Kim Jong-il’s new offer came the very same day that an American delegation arrived, without official mandate, in North Korea for a stay anticipated to last until Saturday 10th January. The delegation is made up of a group of experts led by Syg Hecker, the former Director of the American Nuclear Laboratory in Los Alamos. Invited by Pyongyang, this delegation may visit the Yongbyon site, the main North Korean nuclear complex. This would be a first since the expulsion of UN inspectors at the end of 2002. By authorising this visit, Kim Jong-il wants, apparently, to prove that he really does have nuclear arms in order to begin new negotiations from a position of strength.

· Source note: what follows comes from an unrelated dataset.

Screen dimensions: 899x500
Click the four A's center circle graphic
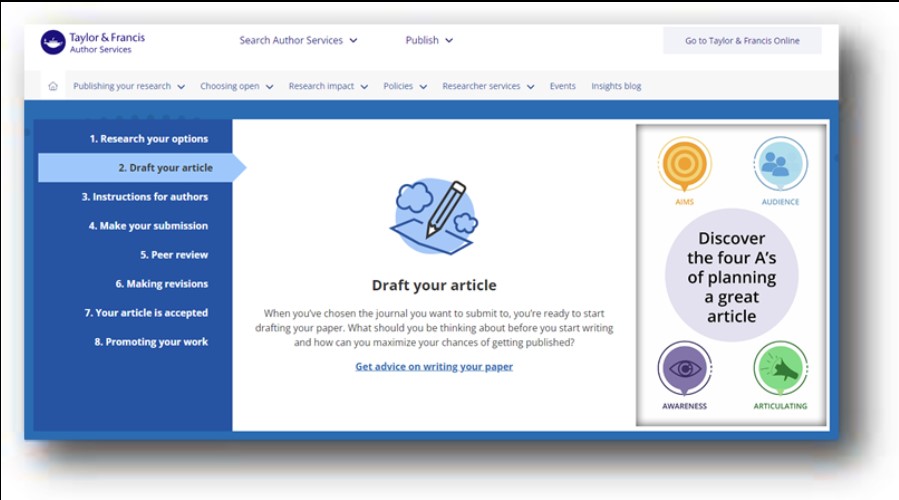tap(731, 277)

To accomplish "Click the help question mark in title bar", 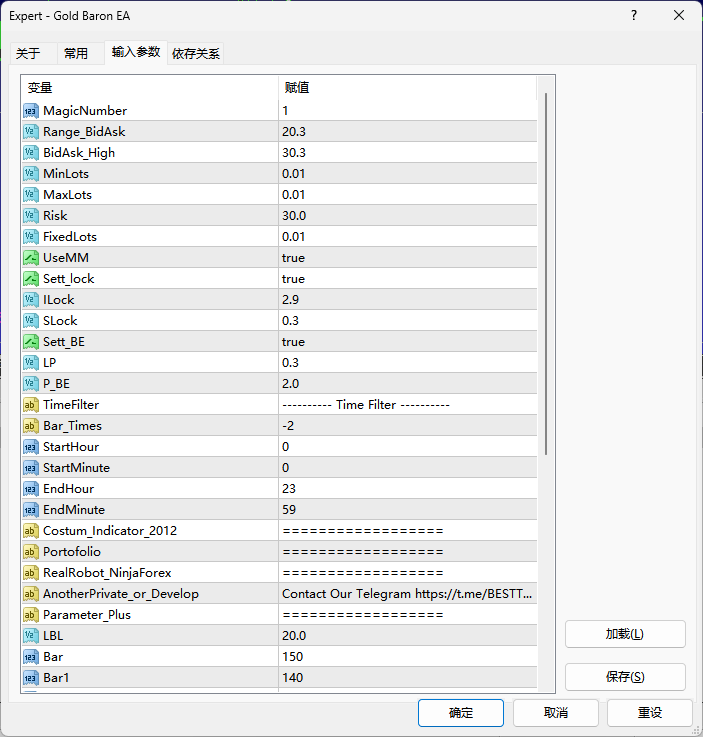I will point(634,16).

Europe’s weak contribution

These ‘concessions’ are the result of intense diplomatic activity launched at the end of 2003. At the beginning of December, the United States and its allies, South Korea and Japan, had proposed to Pyongyang, through China, guaranteed security in exchange for ending its nuclear programme. In this context, a delegation from the European Union visited North Korea via Beijing between 9th to 11th December. Led by Guido Martini, the Director General for Asia in the Italian Ministry for Foreign Affairs, this delegation reiterated the EU’s “firm support” for negotiations between the six countries. Questioned over EU’s willingness to participate, one of the members of the Delegation, Mr Westerlund from the European Commission, replied that the EU “did not want to interfere in the nuclear negotiations process”.

Why such a nervous attitude? The EU seems to be content with the role of simple sponsors: the Union has set aside approximately 393 million Euros for humanitarian and technical aid for North Korea since 1995. The Union has never moved away from this ‘inert’ diplomatic position: remote support for the negotiations in the hope of a resolution to the crisis before it makes its entrance.

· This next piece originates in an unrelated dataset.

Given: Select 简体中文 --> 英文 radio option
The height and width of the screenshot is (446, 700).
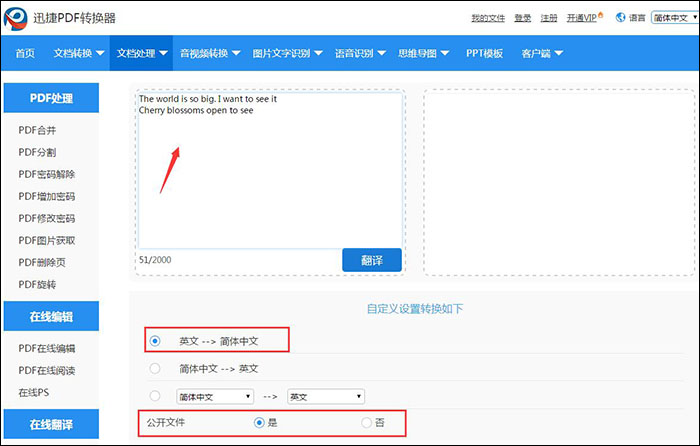Looking at the screenshot, I should tap(155, 368).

Now that progress in this situation has possibly stalled, the EU must nevertheless invite itself to the next session of negotiations. Insofar as Europeans do not have military interests in Asia, they would be the ideal mediators in a ‘dialogue between the deaf’ between Washington and Pyongyang. On one side, the Americans want to eliminate a ‘rogue State’ which is in part responsible for the proliferation of weapons of mass destruction around the world. On the other, Kim Jong-il is defending the survival of his regime by raising the stakes over nuclear technology. This is a unique opportunity for the Union to put its commercial power to use in the spheres of international law and the peaceful settlement of disagreements – two notions that seem to be fast disappearing these days.